Written instruction 1: In the listing, begin at the line that has "You are a GUI" and stop after the line that has "[x=472, y=648]". Rewrite those lines with "screenshot" swapped for "screen capture", keep everything else unchanged, and leave out the pictures.

Excerpted text:
────────
Sunday, 31 January 2016

Real-time Oracle Database Monitoring Dashboard in ASP.NET

Introduction

Oracle Performance Dashboard (OPD) is a small ASP.NET website that shows you performance & problems of one or more Oracle instances in near real-time. It uses the Dynamic Performance Views (DPV) and runs some popular DBA scripts in order to get meaningful, easy to understand information out of the server. You can use it to quickly spot blocking queries, who is blocking who, expensive query that are consuming high CPU or disk, see if there's unusual locks, very high disk activity and so on.

Demo

You can see a live demo of this from here:
http://odp.omaralzabir.com

Get the code

The binaries are here, which you can just extract into an IIS folder, put the connection strings in the web.config file, and you are ready to roll. No need to install any Oracle client software on the server.
GitHub Project Binaries
You can get the source code from the GitHub project site:
https://github.com/oazabir/OraclePerformanceDashboard

Why not use OEM

OEM is pretty good, no doubt. But what I need is something that runs complex DBA scripts, processes the output and tells me what is wrong exactly. On standard monitoring tools like OEM, you get to see the key performance indicators and sometimes some generic alerts, but a much more powerful way to investigate problems in the server is to run those DBA scripts that you find in Oracle Performance Tuning books and blogs, that really get into the heart of the problem and shows you where things are going wrong. There are many powerful scripts available on the books, forums, blogs that are quite handy to detect issues on the server, gather relevant useful information about your database health. This tool tries to give those powerful scripts a nice front-end and easy to discover clues for those, who aren't professional Oracle DBAs like me.
────────
Records shown:
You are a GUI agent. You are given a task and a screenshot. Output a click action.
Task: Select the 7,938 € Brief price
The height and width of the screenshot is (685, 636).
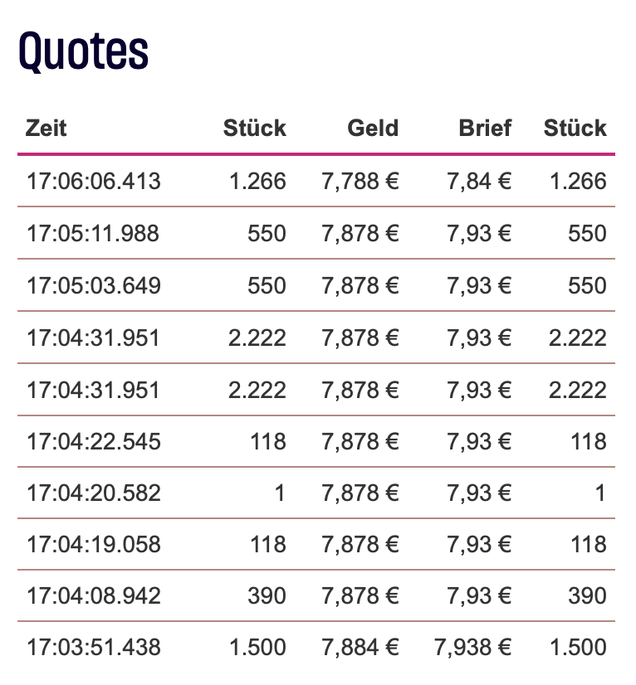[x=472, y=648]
────────
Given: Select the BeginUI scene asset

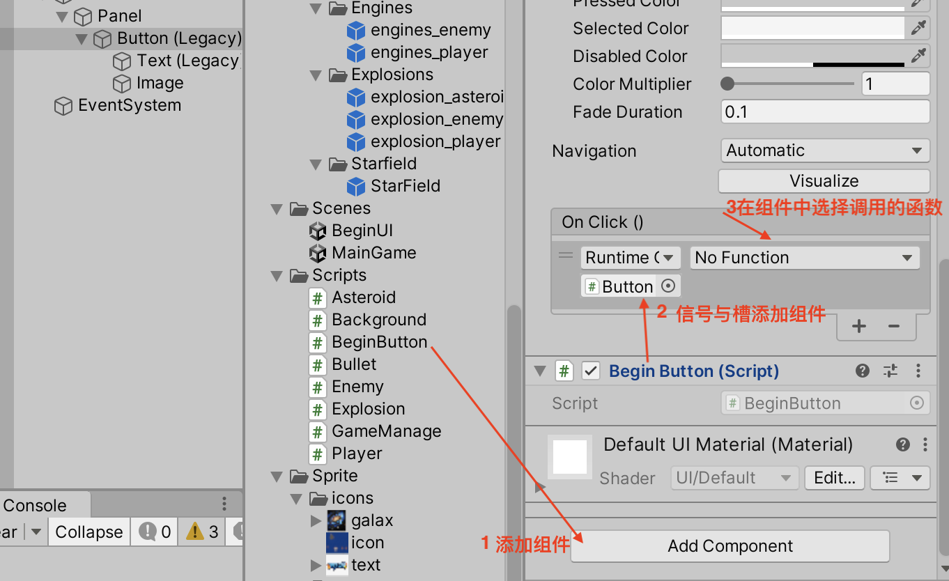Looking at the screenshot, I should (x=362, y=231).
────────
Written instruction 2: List every section heading in the Oracle dashboard post.

Complete response 1:
You are a GUI agent. You are given a task and a screen capture. Output a click action.
Task: Select the 7,938 € Brief price
The height and width of the screen capture is (685, 636).
[x=472, y=648]

Complete response 2:
Introduction
Demo
Get the code
Why not use OEM